Source code for nbdtools.nbdpred

import matplotlib.pyplot as plt
from matplotlib.colors import ListedColormap
import numpy as np
from sklearn.neighbors import KNeighborsClassifier


class NbdPred(object):
    """
    A neighborhood predictor class which takes as a parameter a list of places whose neighborhood is known. The predictor is nearest neighbor.  
    
    Parameters
    __________
    
    :param list loc_and_n: the data used to build a predictor, as a list of places.
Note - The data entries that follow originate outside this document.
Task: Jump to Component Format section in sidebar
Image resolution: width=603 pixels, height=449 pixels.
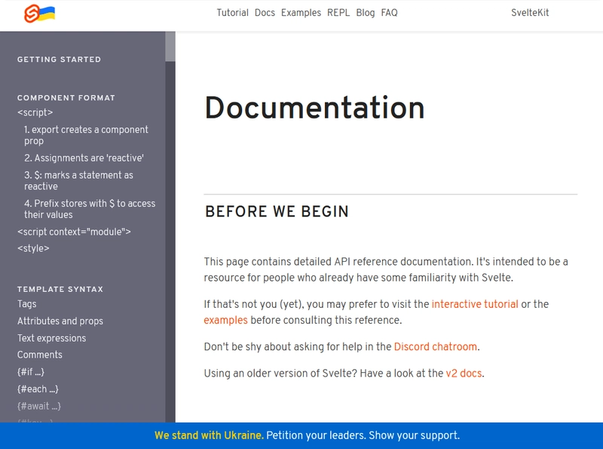Action: 66,98
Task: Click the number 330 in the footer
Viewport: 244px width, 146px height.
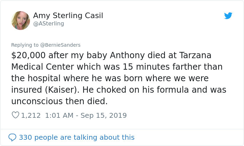Action: (x=25, y=137)
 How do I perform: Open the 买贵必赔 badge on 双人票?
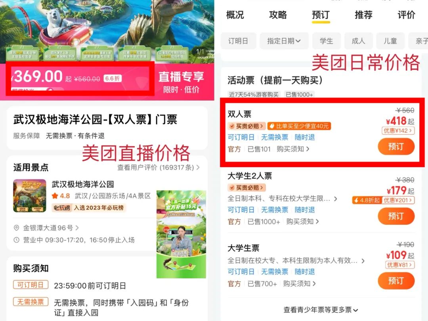click(247, 126)
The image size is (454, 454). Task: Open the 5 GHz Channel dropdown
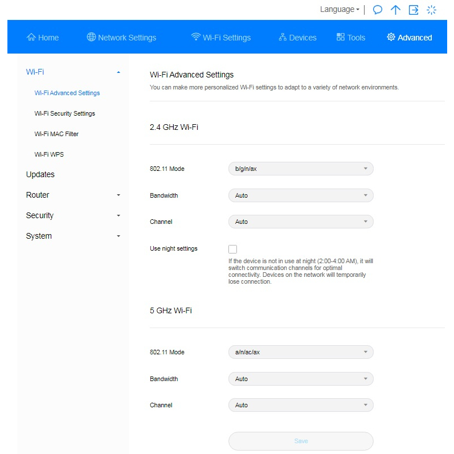[x=301, y=405]
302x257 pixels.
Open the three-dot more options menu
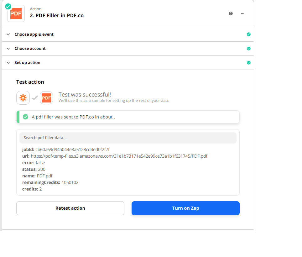click(242, 13)
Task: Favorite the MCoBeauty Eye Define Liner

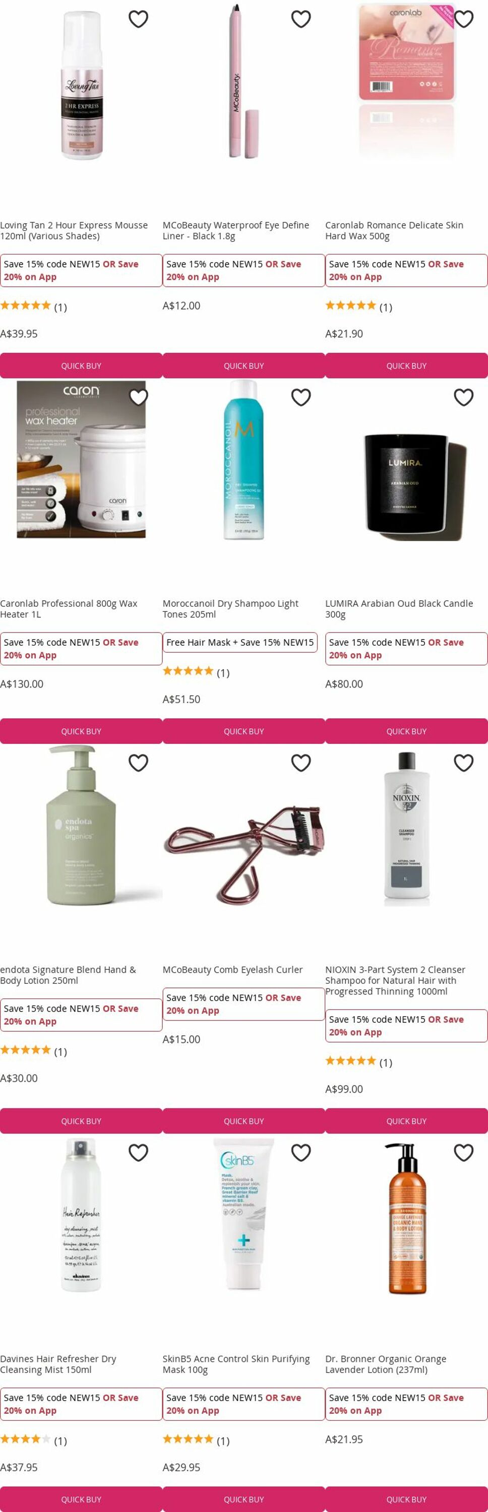Action: tap(301, 19)
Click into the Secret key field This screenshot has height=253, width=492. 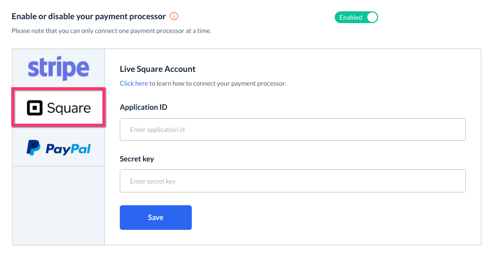292,181
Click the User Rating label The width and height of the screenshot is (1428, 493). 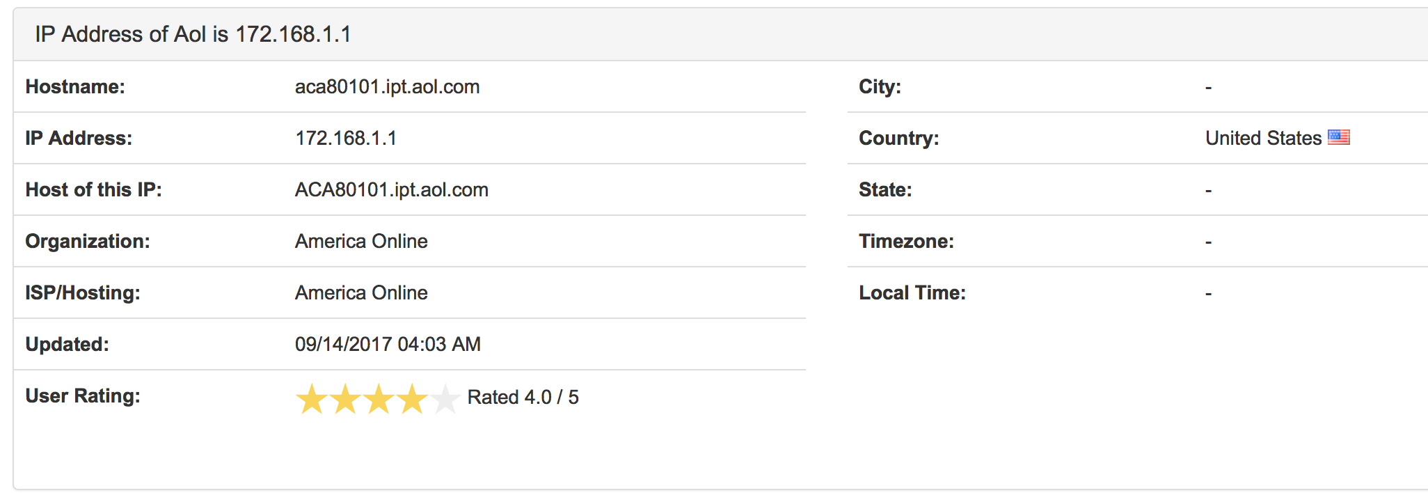[x=83, y=396]
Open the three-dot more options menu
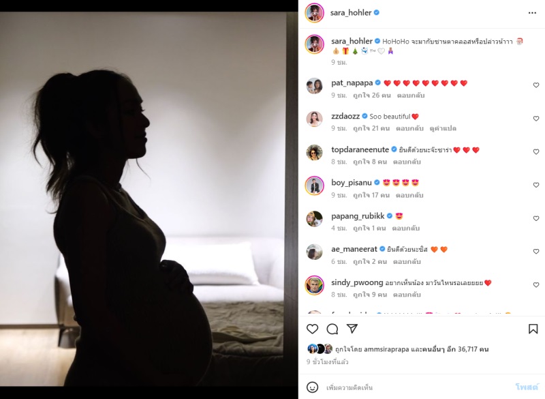This screenshot has width=545, height=399. [x=532, y=13]
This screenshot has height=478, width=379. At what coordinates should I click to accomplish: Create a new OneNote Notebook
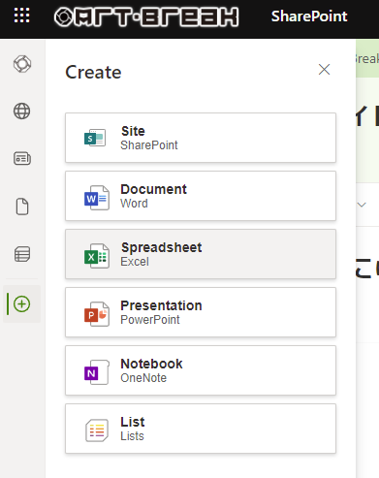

Each place is a list of two floats and a str; the two floats are the location of the place, and the str is the neighborhood the place belongs to.
    
    We use the following example throughout.
    
    >>> from nbdtools.nbdpred import NbdPred
    >>> loc_and_n = [[0, 0, 'A'], [0, 1, 'A'], [2, 0, 'B'], [2, 1, 'B']] 
    >>> npred = NbdPred(loc_and_n)
    
    .. todo::
       Neighborhood graph
    
    """
    
    def __init__(self, loc_and_n):
        
        self.loc_and_n = loc_and_n
        
        self.neighborhoods = set(zip(*loc_and_n)[2])
        """The set of neighborhoods."""

        #(helpful for plotting and colors)
        self.neighborhoods_list = sorted(list(self.neighborhoods), reverse = True)
        """The list of neighborhoods.""" 
        
        self.num_neighborhoods = len(self.neighborhoods_list)
        """The number of neighborhoods."""
        
        #make a frequency dictionary
        self.nfreq = {n : 0 for n in self.neighborhoods}
        for r in self.loc_and_n:
            self.nfreq[r[2]] += 1
            
        #Assign a random color to each neighborhood
        self.neighborhood_colors = {n:map(lambda x : x*0.8, (np.random.random(), np.random.random(), np.random.random())) for n in self.neighborhoods}

        #Create color map
        self.ncmap = ListedColormap([self.neighborhood_colors[n] for n in self.neighborhoods_list])
        
        #Get the lats and longs
        self.latis = [r[0] for r in self.loc_and_n]
        self.longis =  [r[1] for r in self.loc_and_n]
        

    def make_predictor(self, train_percent):
        """
        Split the data set into training and test sets, return a nearest neighbor predictor trained on the training set and the classification rate on the test set.
        
        Parameters
        __________
        
        :param float train_percent: the percentage of the data set that will go into the training set
        
        Returns
        _______
        
        :return: a nearest neighbor predictor and its classification rate
        :rtype: :class:`sklearn.neighbors.KNeighborsClassifier`, float
        
        >>> from nbdtools.nbdpred import NbdPred
        >>> loc_and_n = [[0, 0, 'A'], [0, 1, 'A'], [2, 0, 'B'], [2, 1, 'B']] 
        >>> npred = NbdPred(loc_and_n)
        >>> nnclassifier, classrate = npred.make_predictor(train_percent=0.5)
        >>> print classrate
        1.0
        >>> print nnclassifier.predict([0,2])
        ['A']
        >>> print nnclassifier.predict([3,0])
        ['B']
        
        """
        
        #divide the data into test and train: 90% train, 10% test
        datasize = len(self.loc_and_n)
        train_data_indices = []
        
        #at least one point from each neigh should be in the train set
        for n in self.neighborhoods:
            #get the indices in loc_and_n of the points with neigh n
            indices = [self.loc_and_n.index(place) for place in self.loc_and_n if place[2] == n]
            train_data_indices += list(np.random.choice(indices, 1))
        
        #fill in the rest of the train data
        l = [ind for ind  in xrange(len(self.loc_and_n)) if not ind in train_data_indices]
        s = int(datasize*train_percent - len(train_data_indices))
        train_data_indices += list(np.random.choice(a = l, size = s, replace = False))
        
        #make the train and test data sets
        train_data = [self.loc_and_n[ind] for ind in train_data_indices]
        
        test_data_indices = [ind for ind in xrange(len(self.loc_and_n)) if not ind in train_data_indices]
        test_data = [self.loc_and_n[ind] for ind in test_data_indices]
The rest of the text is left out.